New California: breakaway state declares independence from California

Cheryl Sanders
January 17, 2018

A California venture capitalist named Tim Draper sought in 2014 to split the Golden State into six parts, including the "State of Silicon Valley".

The declaration of independence states: "When a long train of abuses and acts to seize and hold the people's power without legal authority and pursuing invariably the same object that clearly demonstrates a design to reduce them under absolute Despotism, it is their right, it is their duty, to throw off such Government, and to provide new Guards for their future security". Unlike many other independence movements, the New California leaders want to achieve their independence in compliance with state and federal legislation.

A map of their proposal shows Sacramento, San Francisco, Oakland and Los Angeles as part of California - while a larger, less populated portion would become "New California".


Preston emphasizes that the leaders of the movement do not want to leave the USA, just make it better.

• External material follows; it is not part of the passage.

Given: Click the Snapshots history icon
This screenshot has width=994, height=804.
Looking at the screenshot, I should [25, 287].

New California founders argue current California is "governed by a tyranny" and that under the U.S. Declaration of Independence and Constitution, they have a right to institute a new government.

Robert Paul Preston and Tom Reed, the founders of the movement which launched in 2016, describe California in its current form as "ungovernable". "High taxes, education, you name it".

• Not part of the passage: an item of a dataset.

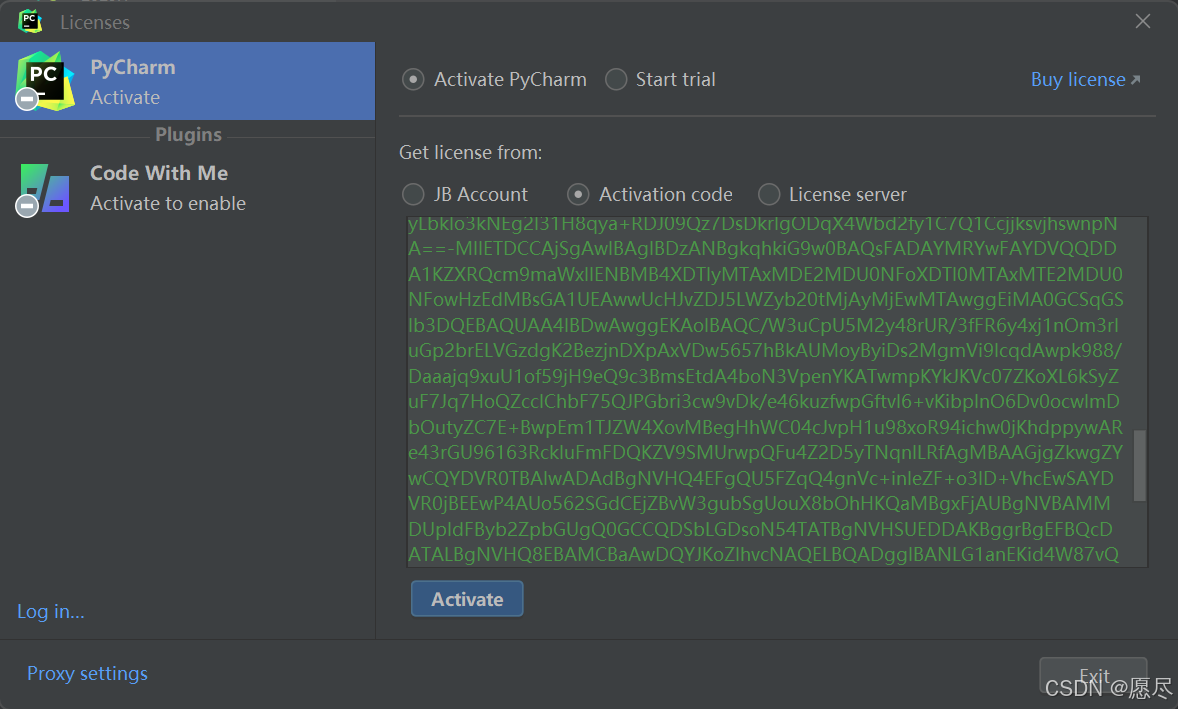Select the Activate PyCharm radio option
The image size is (1178, 709).
point(413,80)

The group, organized with a council of county representatives and various committees, hopes to model their split after the state of West Virginia.

"New California" proponents will eventually need to get approval from the state legislature, and then from the U.S. Congress, according to Preston.

"After years of overtaxation, regulation, and mono-party politics the State of California and many of its 58 Counties have become ungovernable".


The group says it will take 10 to 18 months before they are ready to fully engage with the state legislature though.